┌─ Exercise materials

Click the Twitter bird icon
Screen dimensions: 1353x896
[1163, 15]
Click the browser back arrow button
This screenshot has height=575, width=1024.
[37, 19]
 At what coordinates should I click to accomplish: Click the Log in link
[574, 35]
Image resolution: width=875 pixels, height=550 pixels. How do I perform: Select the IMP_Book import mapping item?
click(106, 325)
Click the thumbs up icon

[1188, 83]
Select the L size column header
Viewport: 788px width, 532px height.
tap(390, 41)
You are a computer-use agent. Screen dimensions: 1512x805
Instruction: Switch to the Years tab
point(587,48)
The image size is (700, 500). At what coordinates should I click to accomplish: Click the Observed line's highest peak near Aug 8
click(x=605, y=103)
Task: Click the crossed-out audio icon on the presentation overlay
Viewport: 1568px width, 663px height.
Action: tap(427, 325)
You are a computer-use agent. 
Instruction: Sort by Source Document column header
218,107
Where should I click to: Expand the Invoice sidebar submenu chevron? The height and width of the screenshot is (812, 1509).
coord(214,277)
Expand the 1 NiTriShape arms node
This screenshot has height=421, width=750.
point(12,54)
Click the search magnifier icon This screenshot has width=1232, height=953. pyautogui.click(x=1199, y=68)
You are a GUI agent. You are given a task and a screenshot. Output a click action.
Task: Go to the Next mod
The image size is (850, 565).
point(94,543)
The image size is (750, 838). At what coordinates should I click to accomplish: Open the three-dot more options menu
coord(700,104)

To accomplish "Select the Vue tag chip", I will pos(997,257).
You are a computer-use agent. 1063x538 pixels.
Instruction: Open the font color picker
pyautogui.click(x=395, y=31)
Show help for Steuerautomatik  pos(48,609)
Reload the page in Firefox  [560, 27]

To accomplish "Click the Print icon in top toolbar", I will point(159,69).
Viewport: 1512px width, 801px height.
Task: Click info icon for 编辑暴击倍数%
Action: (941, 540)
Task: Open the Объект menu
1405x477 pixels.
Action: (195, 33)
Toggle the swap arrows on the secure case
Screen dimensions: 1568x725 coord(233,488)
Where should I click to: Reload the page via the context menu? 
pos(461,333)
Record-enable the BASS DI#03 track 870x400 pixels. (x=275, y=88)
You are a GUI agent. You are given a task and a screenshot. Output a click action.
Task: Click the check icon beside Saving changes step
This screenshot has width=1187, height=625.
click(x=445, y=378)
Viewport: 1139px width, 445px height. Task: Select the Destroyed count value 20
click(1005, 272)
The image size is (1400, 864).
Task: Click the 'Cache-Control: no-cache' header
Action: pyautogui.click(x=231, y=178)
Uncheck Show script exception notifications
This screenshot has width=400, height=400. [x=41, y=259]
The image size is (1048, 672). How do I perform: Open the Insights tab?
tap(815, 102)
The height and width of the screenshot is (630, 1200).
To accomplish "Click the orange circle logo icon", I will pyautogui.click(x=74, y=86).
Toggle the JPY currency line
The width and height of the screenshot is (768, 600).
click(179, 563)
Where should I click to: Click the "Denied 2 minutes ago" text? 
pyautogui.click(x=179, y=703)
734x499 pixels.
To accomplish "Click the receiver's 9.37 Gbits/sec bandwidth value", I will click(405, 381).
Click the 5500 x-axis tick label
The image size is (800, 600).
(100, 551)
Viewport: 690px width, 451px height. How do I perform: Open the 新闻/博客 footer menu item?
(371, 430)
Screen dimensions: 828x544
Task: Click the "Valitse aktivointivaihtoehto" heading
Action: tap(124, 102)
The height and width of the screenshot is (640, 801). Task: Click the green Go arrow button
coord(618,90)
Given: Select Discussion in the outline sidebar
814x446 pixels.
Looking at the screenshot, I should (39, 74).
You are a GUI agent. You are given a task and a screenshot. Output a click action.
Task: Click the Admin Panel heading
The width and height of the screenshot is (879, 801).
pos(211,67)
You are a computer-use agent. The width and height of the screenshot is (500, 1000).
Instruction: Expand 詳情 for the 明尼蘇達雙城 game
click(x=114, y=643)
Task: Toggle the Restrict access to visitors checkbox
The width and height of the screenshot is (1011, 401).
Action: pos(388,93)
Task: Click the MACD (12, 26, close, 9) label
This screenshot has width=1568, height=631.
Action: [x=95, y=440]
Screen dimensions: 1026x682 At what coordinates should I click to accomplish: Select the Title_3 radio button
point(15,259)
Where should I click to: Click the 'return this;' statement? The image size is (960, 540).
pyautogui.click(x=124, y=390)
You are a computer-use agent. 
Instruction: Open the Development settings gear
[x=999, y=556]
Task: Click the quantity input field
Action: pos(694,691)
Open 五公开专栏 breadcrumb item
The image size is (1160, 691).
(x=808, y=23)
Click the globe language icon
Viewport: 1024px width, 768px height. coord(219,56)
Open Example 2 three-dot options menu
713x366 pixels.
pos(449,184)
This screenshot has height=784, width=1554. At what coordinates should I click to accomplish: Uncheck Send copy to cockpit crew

└─

## Exercise goal
Once more, write out all the data above exactly as given.

## Response to this task
Click the Twitter bird icon
Screen dimensions: 1353x896
[1163, 15]
Click the browser back arrow button
This screenshot has height=575, width=1024.
[37, 19]
 At what coordinates should I click to accomplish: Click the Log in link
[574, 35]
Image resolution: width=875 pixels, height=550 pixels. How do I perform: Select the IMP_Book import mapping item?
click(106, 325)
Click the thumbs up icon

[1188, 83]
Select the L size column header
Viewport: 788px width, 532px height.
tap(390, 41)
You are a computer-use agent. Screen dimensions: 1512x805
Instruction: Switch to the Years tab
point(587,48)
The image size is (700, 500). At what coordinates should I click to accomplish: Click the Observed line's highest peak near Aug 8
click(x=605, y=103)
Task: Click the crossed-out audio icon on the presentation overlay
Viewport: 1568px width, 663px height.
Action: tap(427, 325)
You are a computer-use agent. 
Instruction: Sort by Source Document column header
218,107
Where should I click to: Expand the Invoice sidebar submenu chevron? The height and width of the screenshot is (812, 1509).
coord(214,277)
Expand the 1 NiTriShape arms node
This screenshot has height=421, width=750.
point(12,54)
Click the search magnifier icon This screenshot has width=1232, height=953. pyautogui.click(x=1199, y=68)
You are a GUI agent. You are given a task and a screenshot. Output a click action.
Task: Go to the Next mod
The image size is (850, 565).
point(94,543)
The image size is (750, 838). At what coordinates should I click to accomplish: Open the three-dot more options menu
coord(700,104)

To accomplish "Select the Vue tag chip", I will pos(997,257).
You are a computer-use agent. 1063x538 pixels.
Instruction: Open the font color picker
pyautogui.click(x=395, y=31)
Show help for Steuerautomatik  pos(48,609)
Reload the page in Firefox  [560, 27]

To accomplish "Click the Print icon in top toolbar", I will point(159,69).
Viewport: 1512px width, 801px height.
Task: Click info icon for 编辑暴击倍数%
Action: (941, 540)
Task: Open the Объект menu
1405x477 pixels.
Action: (195, 33)
Toggle the swap arrows on the secure case
Screen dimensions: 1568x725 coord(233,488)
Where should I click to: Reload the page via the context menu? 
pos(461,333)
Record-enable the BASS DI#03 track 870x400 pixels. (x=275, y=88)
You are a GUI agent. You are given a task and a screenshot. Output a click action.
Task: Click the check icon beside Saving changes step
This screenshot has width=1187, height=625.
click(x=445, y=378)
Viewport: 1139px width, 445px height. Task: Select the Destroyed count value 20
click(1005, 272)
The image size is (1400, 864).
Task: Click the 'Cache-Control: no-cache' header
Action: pyautogui.click(x=231, y=178)
Uncheck Show script exception notifications
This screenshot has width=400, height=400. [x=41, y=259]
The image size is (1048, 672). How do I perform: Open the Insights tab?
tap(815, 102)
The height and width of the screenshot is (630, 1200).
To accomplish "Click the orange circle logo icon", I will pyautogui.click(x=74, y=86).
Toggle the JPY currency line
The width and height of the screenshot is (768, 600).
click(179, 563)
Where should I click to: Click the "Denied 2 minutes ago" text? 
pyautogui.click(x=179, y=703)
734x499 pixels.
To accomplish "Click the receiver's 9.37 Gbits/sec bandwidth value", I will click(405, 381).
Click the 5500 x-axis tick label
The image size is (800, 600).
(100, 551)
Viewport: 690px width, 451px height. How do I perform: Open the 新闻/博客 footer menu item?
(371, 430)
Screen dimensions: 828x544
Task: Click the "Valitse aktivointivaihtoehto" heading
Action: tap(124, 102)
The height and width of the screenshot is (640, 801). Task: Click the green Go arrow button
coord(618,90)
Given: Select Discussion in the outline sidebar
814x446 pixels.
Looking at the screenshot, I should (39, 74).
You are a GUI agent. You are given a task and a screenshot. Output a click action.
Task: Click the Admin Panel heading
The width and height of the screenshot is (879, 801).
pos(211,67)
You are a computer-use agent. The width and height of the screenshot is (500, 1000).
Instruction: Expand 詳情 for the 明尼蘇達雙城 game
click(x=114, y=643)
Task: Toggle the Restrict access to visitors checkbox
The width and height of the screenshot is (1011, 401).
Action: pos(388,93)
Task: Click the MACD (12, 26, close, 9) label
This screenshot has width=1568, height=631.
Action: [x=95, y=440]
Screen dimensions: 1026x682 At what coordinates should I click to accomplish: Select the Title_3 radio button
point(15,259)
Where should I click to: Click the 'return this;' statement? The image size is (960, 540).
pyautogui.click(x=124, y=390)
You are a computer-use agent. 
Instruction: Open the Development settings gear
[x=999, y=556]
Task: Click the quantity input field
Action: pos(694,691)
Open 五公开专栏 breadcrumb item
The image size is (1160, 691).
(x=808, y=23)
Click the globe language icon
Viewport: 1024px width, 768px height. coord(219,56)
Open Example 2 three-dot options menu
713x366 pixels.
pos(449,184)
This screenshot has height=784, width=1554. At what coordinates should I click to accomplish: Uncheck Send copy to cockpit crew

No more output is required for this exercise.